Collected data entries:
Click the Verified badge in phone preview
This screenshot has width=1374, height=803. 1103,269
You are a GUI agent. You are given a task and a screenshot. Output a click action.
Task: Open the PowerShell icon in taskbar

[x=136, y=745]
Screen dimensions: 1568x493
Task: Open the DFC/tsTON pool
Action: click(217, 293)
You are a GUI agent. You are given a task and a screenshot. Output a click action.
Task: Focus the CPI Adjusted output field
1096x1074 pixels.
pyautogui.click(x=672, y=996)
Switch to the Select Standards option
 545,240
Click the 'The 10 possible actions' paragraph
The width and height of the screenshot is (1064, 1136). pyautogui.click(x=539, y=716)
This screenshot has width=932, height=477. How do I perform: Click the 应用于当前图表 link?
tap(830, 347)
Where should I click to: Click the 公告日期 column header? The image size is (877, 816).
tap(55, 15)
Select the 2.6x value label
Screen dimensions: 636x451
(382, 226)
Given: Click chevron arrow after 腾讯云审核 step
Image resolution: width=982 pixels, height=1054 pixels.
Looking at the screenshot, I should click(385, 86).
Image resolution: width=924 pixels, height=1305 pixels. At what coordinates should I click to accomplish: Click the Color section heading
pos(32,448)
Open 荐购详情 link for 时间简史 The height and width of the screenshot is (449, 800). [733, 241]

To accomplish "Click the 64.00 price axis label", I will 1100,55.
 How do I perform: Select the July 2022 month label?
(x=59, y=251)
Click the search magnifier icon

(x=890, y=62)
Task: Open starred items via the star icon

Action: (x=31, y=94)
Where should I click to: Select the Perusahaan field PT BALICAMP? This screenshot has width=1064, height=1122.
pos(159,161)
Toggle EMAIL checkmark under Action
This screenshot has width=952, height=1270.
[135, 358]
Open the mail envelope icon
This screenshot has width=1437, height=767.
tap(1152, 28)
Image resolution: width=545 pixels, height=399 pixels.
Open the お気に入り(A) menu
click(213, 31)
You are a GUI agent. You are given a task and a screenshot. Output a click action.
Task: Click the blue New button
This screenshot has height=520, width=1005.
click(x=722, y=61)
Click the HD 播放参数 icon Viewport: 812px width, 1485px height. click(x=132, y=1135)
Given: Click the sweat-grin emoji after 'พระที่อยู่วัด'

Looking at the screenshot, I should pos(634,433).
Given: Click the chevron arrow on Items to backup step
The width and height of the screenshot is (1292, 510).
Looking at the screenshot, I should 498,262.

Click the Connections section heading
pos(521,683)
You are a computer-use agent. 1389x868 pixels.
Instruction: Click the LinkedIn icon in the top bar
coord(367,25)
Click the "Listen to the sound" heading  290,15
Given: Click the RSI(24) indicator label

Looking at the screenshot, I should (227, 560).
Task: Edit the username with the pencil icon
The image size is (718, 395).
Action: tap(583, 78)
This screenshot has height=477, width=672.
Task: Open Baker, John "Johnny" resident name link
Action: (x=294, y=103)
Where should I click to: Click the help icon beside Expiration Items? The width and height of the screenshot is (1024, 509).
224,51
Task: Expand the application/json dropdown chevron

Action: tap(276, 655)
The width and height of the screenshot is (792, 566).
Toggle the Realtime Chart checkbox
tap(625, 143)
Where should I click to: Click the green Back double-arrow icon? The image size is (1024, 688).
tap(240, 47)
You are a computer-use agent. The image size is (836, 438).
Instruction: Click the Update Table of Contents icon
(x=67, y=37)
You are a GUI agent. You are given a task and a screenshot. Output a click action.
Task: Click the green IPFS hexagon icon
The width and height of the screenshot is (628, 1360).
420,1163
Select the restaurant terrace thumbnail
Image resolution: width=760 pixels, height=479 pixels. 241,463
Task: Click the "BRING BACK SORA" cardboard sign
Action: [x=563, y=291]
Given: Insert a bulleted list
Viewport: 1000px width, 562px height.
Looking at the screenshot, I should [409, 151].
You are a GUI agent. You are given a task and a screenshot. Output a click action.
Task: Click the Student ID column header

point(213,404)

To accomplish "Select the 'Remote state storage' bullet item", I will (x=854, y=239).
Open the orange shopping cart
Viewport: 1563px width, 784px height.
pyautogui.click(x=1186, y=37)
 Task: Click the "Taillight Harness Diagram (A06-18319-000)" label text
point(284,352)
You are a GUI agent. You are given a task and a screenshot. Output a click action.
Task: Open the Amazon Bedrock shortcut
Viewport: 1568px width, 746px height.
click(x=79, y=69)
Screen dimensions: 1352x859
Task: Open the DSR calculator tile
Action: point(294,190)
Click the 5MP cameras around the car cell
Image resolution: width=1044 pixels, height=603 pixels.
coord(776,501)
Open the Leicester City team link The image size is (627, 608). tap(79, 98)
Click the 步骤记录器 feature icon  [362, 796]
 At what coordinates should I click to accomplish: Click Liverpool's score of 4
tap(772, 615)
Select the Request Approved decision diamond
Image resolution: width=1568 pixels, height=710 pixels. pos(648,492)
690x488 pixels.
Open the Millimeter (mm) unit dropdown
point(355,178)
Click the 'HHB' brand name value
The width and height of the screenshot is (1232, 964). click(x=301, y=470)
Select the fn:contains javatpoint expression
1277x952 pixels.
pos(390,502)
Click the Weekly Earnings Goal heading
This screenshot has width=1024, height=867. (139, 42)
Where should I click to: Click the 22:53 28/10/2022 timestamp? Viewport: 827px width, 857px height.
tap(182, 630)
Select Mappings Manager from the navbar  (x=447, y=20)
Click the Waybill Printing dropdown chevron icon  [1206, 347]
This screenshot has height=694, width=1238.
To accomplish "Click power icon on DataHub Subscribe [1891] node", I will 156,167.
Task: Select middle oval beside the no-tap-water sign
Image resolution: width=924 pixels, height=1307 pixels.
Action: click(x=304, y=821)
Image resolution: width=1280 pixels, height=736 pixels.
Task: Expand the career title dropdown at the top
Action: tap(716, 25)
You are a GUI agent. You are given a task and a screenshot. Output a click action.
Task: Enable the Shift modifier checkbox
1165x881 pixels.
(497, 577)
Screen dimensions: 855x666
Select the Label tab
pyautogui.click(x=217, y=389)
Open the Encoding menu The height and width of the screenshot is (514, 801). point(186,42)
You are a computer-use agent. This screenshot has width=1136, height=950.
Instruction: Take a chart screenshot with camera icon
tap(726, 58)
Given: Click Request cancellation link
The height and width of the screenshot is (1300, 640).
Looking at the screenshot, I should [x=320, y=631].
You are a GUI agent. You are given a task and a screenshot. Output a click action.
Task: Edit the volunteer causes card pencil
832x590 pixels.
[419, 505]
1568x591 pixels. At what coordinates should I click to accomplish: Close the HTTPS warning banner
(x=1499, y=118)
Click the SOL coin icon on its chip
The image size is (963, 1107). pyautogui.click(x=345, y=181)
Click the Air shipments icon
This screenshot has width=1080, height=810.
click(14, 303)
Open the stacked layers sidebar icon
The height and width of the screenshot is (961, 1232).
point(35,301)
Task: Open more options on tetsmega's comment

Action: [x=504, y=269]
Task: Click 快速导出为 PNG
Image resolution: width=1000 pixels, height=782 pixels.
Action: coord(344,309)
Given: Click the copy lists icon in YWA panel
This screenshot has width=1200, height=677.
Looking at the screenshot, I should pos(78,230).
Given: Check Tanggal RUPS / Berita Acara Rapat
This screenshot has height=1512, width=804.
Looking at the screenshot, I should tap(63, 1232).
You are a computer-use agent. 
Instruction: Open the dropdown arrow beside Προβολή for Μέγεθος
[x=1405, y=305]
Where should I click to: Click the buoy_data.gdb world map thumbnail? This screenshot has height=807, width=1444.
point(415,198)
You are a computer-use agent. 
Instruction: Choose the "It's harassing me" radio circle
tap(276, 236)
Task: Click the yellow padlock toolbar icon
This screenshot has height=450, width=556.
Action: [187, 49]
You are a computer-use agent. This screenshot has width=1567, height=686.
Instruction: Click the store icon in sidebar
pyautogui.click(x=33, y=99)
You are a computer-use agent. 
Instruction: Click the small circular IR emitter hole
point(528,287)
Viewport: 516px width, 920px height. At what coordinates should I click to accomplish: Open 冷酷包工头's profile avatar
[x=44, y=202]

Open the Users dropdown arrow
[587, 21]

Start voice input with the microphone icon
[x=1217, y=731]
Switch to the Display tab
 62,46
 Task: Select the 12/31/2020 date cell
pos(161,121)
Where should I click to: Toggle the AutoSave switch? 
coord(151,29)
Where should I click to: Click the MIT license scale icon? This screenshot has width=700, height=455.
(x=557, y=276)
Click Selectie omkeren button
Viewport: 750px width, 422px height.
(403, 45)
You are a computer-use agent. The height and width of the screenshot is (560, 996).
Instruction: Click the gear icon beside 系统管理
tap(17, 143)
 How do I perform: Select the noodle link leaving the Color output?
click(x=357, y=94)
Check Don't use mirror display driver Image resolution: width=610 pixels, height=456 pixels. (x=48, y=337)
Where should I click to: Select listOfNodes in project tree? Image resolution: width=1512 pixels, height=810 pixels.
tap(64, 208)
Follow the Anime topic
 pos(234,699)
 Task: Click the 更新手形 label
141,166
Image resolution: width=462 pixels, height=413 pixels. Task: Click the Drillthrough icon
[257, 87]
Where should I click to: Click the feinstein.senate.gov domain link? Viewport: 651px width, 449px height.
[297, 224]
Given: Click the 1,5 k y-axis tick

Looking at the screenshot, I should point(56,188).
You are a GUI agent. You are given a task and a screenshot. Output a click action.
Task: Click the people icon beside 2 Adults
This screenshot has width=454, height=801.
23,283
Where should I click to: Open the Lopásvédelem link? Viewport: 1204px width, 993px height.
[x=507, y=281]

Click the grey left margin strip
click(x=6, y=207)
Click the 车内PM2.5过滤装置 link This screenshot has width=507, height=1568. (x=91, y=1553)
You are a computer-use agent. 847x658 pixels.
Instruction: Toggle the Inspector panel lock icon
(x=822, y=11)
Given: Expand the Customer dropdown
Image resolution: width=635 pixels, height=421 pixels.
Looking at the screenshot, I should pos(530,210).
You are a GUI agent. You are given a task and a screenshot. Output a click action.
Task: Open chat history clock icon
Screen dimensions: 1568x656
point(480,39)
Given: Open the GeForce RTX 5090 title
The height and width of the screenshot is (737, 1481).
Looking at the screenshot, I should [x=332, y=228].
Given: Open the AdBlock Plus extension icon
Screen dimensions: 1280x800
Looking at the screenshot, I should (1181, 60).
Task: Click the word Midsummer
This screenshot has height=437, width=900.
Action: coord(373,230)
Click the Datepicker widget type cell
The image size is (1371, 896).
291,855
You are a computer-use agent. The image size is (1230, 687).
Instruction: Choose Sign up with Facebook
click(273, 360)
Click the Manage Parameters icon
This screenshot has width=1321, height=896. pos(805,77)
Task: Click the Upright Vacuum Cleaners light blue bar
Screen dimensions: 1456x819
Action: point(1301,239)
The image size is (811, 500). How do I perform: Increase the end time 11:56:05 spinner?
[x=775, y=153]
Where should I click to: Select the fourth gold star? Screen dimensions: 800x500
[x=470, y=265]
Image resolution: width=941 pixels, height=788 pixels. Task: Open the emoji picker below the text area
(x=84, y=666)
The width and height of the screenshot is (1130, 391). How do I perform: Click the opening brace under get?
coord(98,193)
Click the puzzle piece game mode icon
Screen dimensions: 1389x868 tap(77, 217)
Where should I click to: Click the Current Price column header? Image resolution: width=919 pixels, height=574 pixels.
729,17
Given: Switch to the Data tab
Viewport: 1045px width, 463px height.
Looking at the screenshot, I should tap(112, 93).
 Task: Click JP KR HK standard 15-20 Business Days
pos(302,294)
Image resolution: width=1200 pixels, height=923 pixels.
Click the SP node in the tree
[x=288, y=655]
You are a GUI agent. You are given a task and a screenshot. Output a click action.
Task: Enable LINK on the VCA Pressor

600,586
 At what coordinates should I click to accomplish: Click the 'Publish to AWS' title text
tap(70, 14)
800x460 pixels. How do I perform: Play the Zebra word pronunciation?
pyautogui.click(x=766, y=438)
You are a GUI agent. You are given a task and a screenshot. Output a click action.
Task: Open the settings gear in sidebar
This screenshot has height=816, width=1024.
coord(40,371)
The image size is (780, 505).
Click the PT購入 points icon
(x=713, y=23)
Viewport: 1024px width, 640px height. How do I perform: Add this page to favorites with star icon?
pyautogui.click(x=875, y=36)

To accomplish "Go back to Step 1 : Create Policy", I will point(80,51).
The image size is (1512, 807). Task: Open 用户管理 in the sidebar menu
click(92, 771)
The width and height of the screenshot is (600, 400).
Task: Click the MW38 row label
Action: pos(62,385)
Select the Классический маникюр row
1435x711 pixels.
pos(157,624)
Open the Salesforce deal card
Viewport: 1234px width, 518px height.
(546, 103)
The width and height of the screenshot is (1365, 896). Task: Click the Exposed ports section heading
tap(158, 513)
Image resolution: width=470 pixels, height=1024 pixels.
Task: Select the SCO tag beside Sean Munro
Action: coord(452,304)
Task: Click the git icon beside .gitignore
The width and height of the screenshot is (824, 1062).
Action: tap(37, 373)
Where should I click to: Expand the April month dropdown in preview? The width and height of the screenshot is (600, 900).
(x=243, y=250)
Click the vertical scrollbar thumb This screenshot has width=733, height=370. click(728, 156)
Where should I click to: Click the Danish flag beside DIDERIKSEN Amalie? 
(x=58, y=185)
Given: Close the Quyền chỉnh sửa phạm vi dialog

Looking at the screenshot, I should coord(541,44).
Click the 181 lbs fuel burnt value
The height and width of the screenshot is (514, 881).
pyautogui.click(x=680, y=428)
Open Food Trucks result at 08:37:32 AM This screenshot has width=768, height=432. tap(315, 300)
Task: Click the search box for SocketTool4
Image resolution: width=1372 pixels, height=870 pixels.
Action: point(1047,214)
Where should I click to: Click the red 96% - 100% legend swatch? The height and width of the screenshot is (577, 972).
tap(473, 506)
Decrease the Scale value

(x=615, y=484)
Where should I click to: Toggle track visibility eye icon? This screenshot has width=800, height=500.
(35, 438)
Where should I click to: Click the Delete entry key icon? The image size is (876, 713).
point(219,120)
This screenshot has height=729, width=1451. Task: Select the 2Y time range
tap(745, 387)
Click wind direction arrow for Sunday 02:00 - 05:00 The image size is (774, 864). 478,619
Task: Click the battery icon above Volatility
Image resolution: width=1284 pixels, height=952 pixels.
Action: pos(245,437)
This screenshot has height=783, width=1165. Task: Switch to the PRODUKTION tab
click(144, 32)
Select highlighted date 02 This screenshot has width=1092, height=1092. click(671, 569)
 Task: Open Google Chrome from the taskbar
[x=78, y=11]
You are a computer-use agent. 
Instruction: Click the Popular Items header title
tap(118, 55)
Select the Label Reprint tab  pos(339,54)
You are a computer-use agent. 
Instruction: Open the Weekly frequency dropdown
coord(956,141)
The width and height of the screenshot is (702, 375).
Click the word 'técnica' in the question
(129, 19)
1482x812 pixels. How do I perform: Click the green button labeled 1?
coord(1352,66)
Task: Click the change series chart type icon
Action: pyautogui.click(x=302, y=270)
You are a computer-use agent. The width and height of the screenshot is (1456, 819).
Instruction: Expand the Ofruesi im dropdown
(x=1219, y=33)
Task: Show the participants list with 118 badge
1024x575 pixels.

What to do: Show every line in the entries where the string "blue" occurs.

Answer section:
Task: Click the blue New button
Task: Click the Upright Vacuum Cleaners light blue bar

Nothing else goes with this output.